04/22/2021
With the current Real Estate market being absolute bananas, a lot of investors find themselves sitting on considerable equity. If they want to cash in on their appreciation, they may be looking at a substantial gain and tax bill to accompany it.
This is where a 1031 Exchange can come in.
A 1031 Exchange, also called a Like Kind Exchange, allows an investor to sell a property at a gain and avoid paying taxes. In a nutshell, the investor can avoid recognizing a gain if they sell their appreciated property and buy a new property meeting certain criteria within a short period of time.

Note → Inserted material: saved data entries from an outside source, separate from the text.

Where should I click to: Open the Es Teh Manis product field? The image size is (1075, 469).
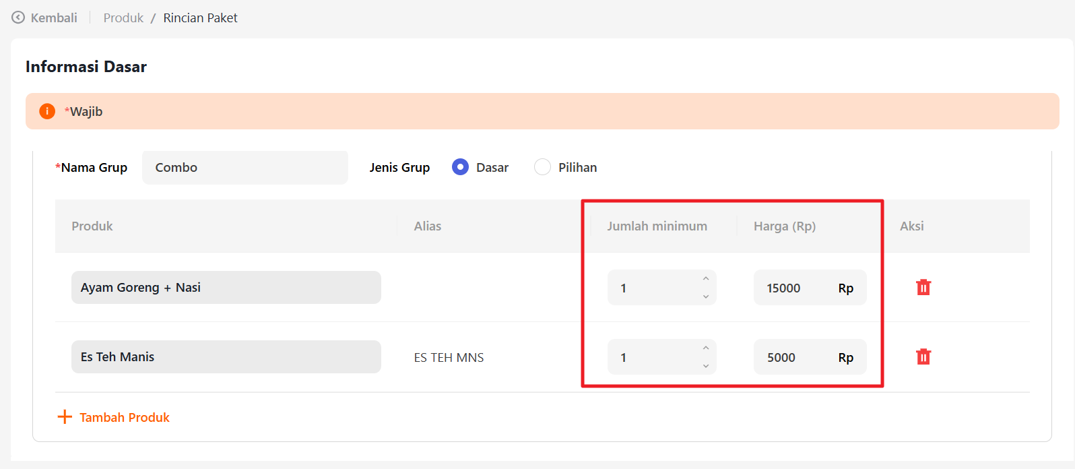pyautogui.click(x=226, y=357)

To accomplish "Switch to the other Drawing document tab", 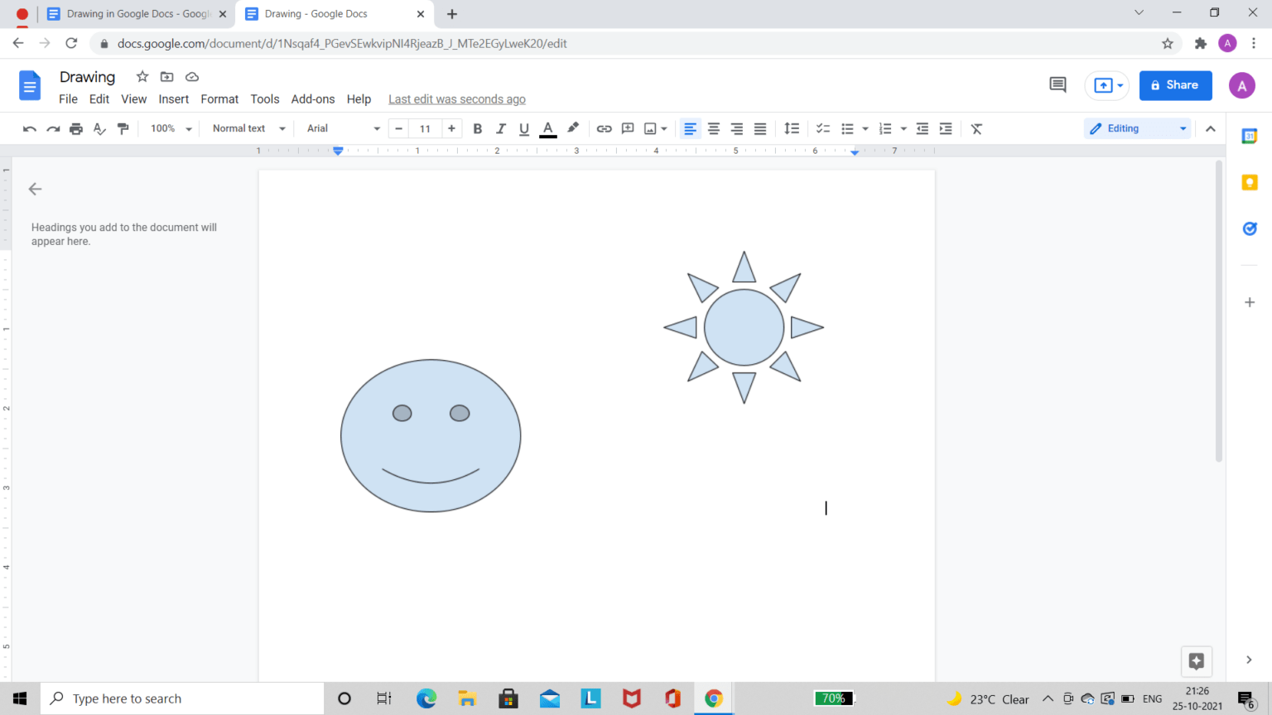I will pyautogui.click(x=133, y=13).
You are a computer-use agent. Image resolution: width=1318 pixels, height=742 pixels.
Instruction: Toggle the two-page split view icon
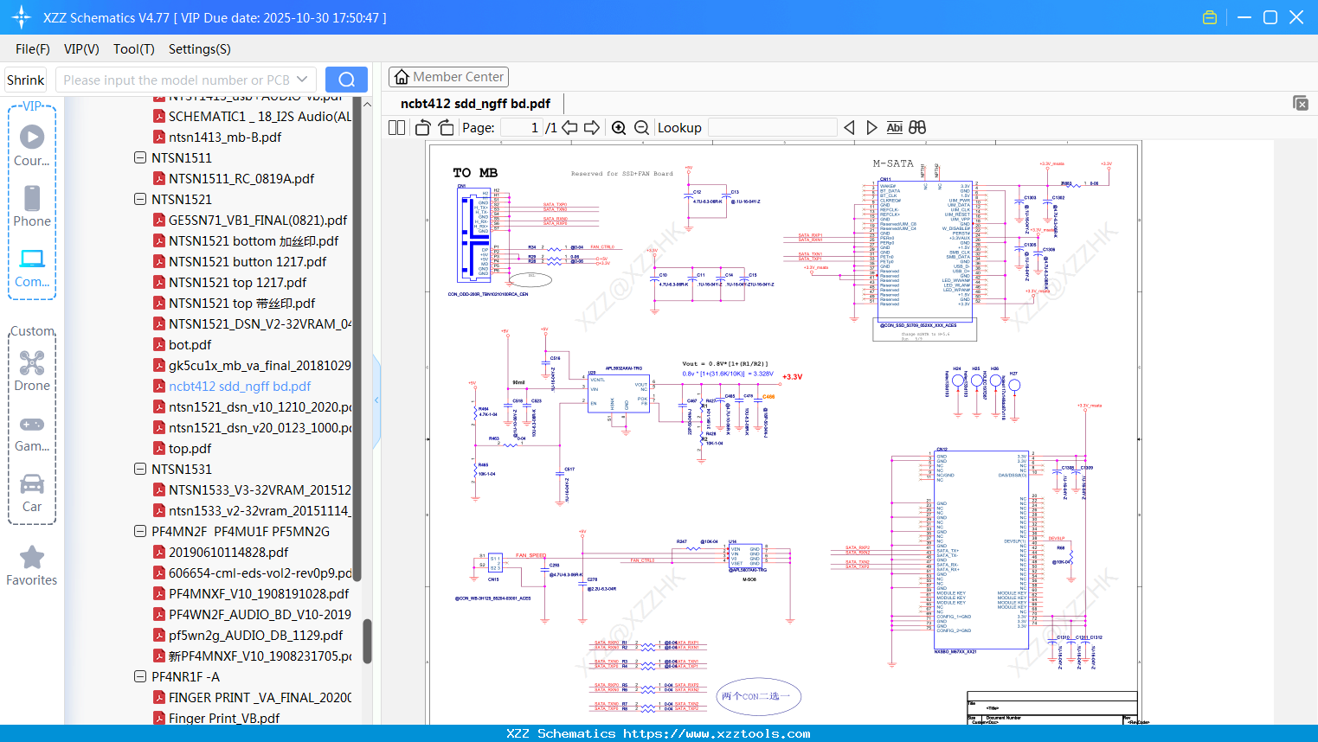point(397,128)
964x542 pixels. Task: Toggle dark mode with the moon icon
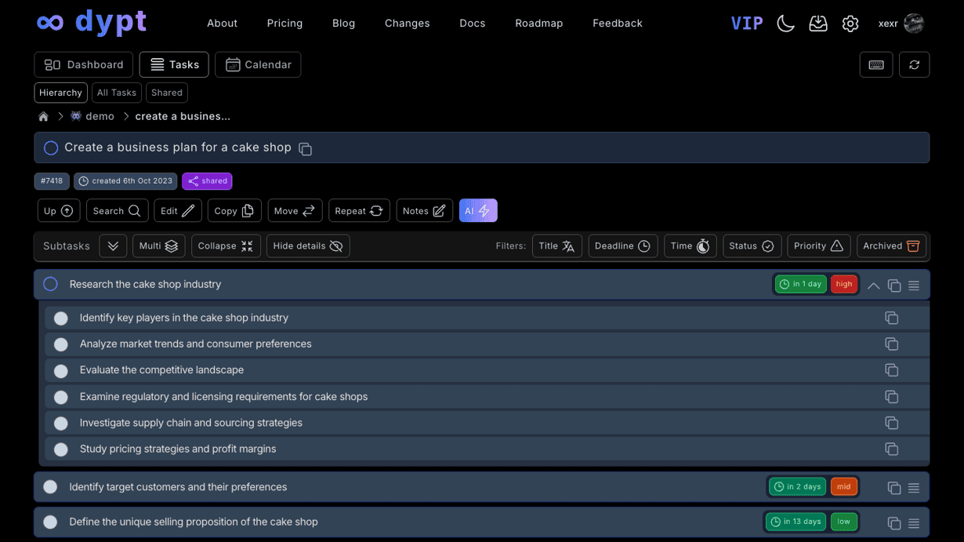[x=785, y=24]
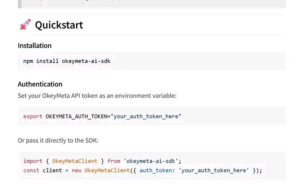Click the blue auth_token property

click(156, 171)
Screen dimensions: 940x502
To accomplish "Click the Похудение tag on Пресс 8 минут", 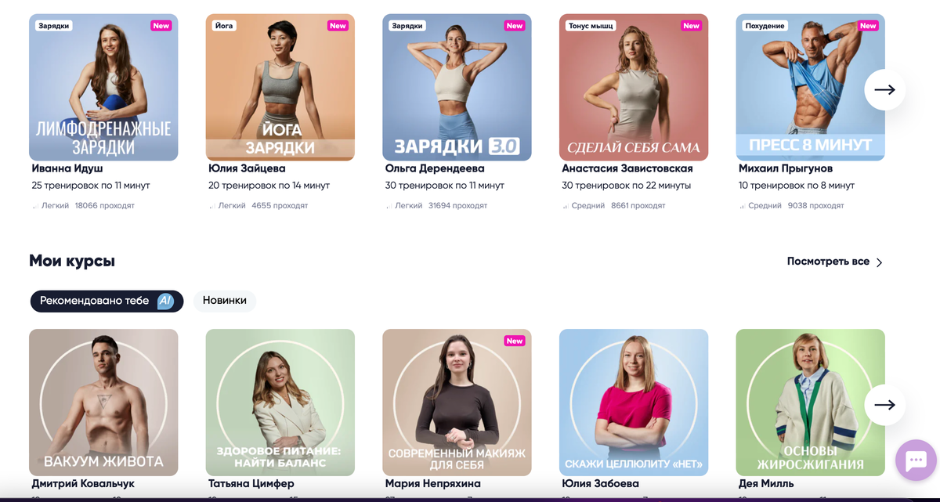I will [765, 26].
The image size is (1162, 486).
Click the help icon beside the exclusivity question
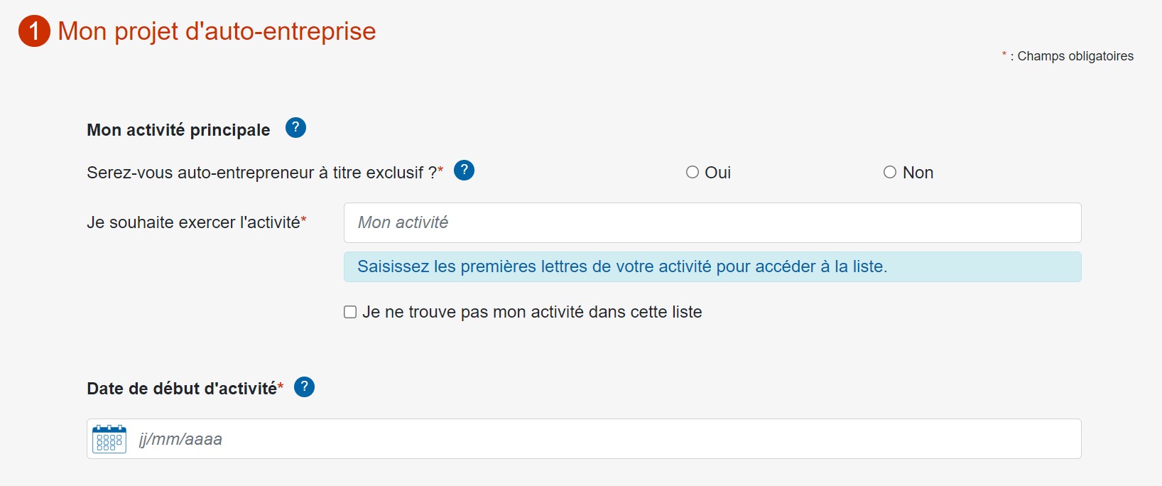tap(465, 171)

Below are seven rules to keep in mind when executing a 1031 Exchange:
1. The exchange must be for Like Kind property. This would include commercial, residential, raw land, water rights, and oil and gas rights.
2. The old property and the new property must be for investment purposes and not personal.
3. The new property should be of equal or greater value, and the indebtedness (financing) should be equal or greater as well.
4. No boot received. If the new property has a lower cost than the old property, the owner would receive cash for the difference (called boot) and the boot is taxable.
5. Must be the same taxpayer or business who sells the old property and buys the new.
6. Identify up to 3 properties within 45 days after closing on the old property.
7. Close on the new property within 180 days.
Bonus: you must use an intermediary and cannot receive the funds directly from the sale of the old property.